_OBJECTIVE_
Rewrite the records below, replacing every occurrence of "GUI agent" with "interface agent" and leaving all other text unchanged.
^^^^^^^^
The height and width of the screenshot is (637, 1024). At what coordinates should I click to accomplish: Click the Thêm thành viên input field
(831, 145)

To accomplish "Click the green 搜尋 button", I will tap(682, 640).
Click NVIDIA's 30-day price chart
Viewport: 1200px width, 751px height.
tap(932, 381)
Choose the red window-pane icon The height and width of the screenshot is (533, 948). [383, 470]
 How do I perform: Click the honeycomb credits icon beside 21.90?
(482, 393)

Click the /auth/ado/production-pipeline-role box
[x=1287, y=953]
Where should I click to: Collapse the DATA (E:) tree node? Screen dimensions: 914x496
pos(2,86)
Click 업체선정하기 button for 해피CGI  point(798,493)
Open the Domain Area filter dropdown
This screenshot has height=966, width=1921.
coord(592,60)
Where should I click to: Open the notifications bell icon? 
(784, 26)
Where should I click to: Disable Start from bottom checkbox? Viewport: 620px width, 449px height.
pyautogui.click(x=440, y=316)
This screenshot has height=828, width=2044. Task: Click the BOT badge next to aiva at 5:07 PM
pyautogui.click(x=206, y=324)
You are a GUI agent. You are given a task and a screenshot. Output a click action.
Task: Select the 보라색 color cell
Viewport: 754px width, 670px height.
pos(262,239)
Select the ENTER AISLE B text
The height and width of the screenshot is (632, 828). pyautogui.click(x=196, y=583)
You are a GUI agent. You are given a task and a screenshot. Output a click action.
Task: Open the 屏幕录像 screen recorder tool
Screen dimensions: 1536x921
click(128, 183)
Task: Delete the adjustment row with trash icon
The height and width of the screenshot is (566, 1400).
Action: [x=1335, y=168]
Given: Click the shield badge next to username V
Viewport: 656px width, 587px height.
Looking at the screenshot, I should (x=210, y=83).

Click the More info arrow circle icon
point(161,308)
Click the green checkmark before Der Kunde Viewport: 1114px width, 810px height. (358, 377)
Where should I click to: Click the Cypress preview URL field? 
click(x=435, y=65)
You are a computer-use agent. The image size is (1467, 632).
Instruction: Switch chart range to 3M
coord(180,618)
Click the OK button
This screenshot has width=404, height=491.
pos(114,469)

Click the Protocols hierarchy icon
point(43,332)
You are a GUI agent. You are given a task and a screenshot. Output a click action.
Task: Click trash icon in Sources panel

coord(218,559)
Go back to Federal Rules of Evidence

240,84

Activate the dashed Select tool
^^^^^^^^
_FINISHED ANSWER_
The height and width of the screenshot is (637, 1024). At what coordinates should I click to accomplish: Click the Thêm thành viên input field
(831, 145)

To accomplish "Click the green 搜尋 button", I will tap(682, 640).
Click NVIDIA's 30-day price chart
Viewport: 1200px width, 751px height.
tap(932, 381)
Choose the red window-pane icon The height and width of the screenshot is (533, 948). [383, 470]
 How do I perform: Click the honeycomb credits icon beside 21.90?
(482, 393)

Click the /auth/ado/production-pipeline-role box
[x=1287, y=953]
Where should I click to: Collapse the DATA (E:) tree node? Screen dimensions: 914x496
pos(2,86)
Click 업체선정하기 button for 해피CGI  point(798,493)
Open the Domain Area filter dropdown
This screenshot has height=966, width=1921.
coord(592,60)
Where should I click to: Open the notifications bell icon? 
(784, 26)
Where should I click to: Disable Start from bottom checkbox? Viewport: 620px width, 449px height.
pyautogui.click(x=440, y=316)
This screenshot has height=828, width=2044. Task: Click the BOT badge next to aiva at 5:07 PM
pyautogui.click(x=206, y=324)
You are a interface agent. You are given a task and a screenshot. Output a click action.
Task: Select the 보라색 color cell
Viewport: 754px width, 670px height.
pos(262,239)
Select the ENTER AISLE B text
The height and width of the screenshot is (632, 828). pyautogui.click(x=196, y=583)
You are a interface agent. You are given a task and a screenshot. Output a click action.
Task: Open the 屏幕录像 screen recorder tool
Screen dimensions: 1536x921
click(128, 183)
Task: Delete the adjustment row with trash icon
The height and width of the screenshot is (566, 1400).
Action: [x=1335, y=168]
Given: Click the shield badge next to username V
Viewport: 656px width, 587px height.
Looking at the screenshot, I should (x=210, y=83).

Click the More info arrow circle icon
point(161,308)
Click the green checkmark before Der Kunde Viewport: 1114px width, 810px height. (358, 377)
Where should I click to: Click the Cypress preview URL field? 
click(x=435, y=65)
You are a computer-use agent. The image size is (1467, 632).
Instruction: Switch chart range to 3M
coord(180,618)
Click the OK button
This screenshot has width=404, height=491.
pos(114,469)

Click the Protocols hierarchy icon
point(43,332)
You are a interface agent. You are given a task and a screenshot. Output a click action.
Task: Click trash icon in Sources panel

coord(218,559)
Go back to Federal Rules of Evidence

240,84

Activate the dashed Select tool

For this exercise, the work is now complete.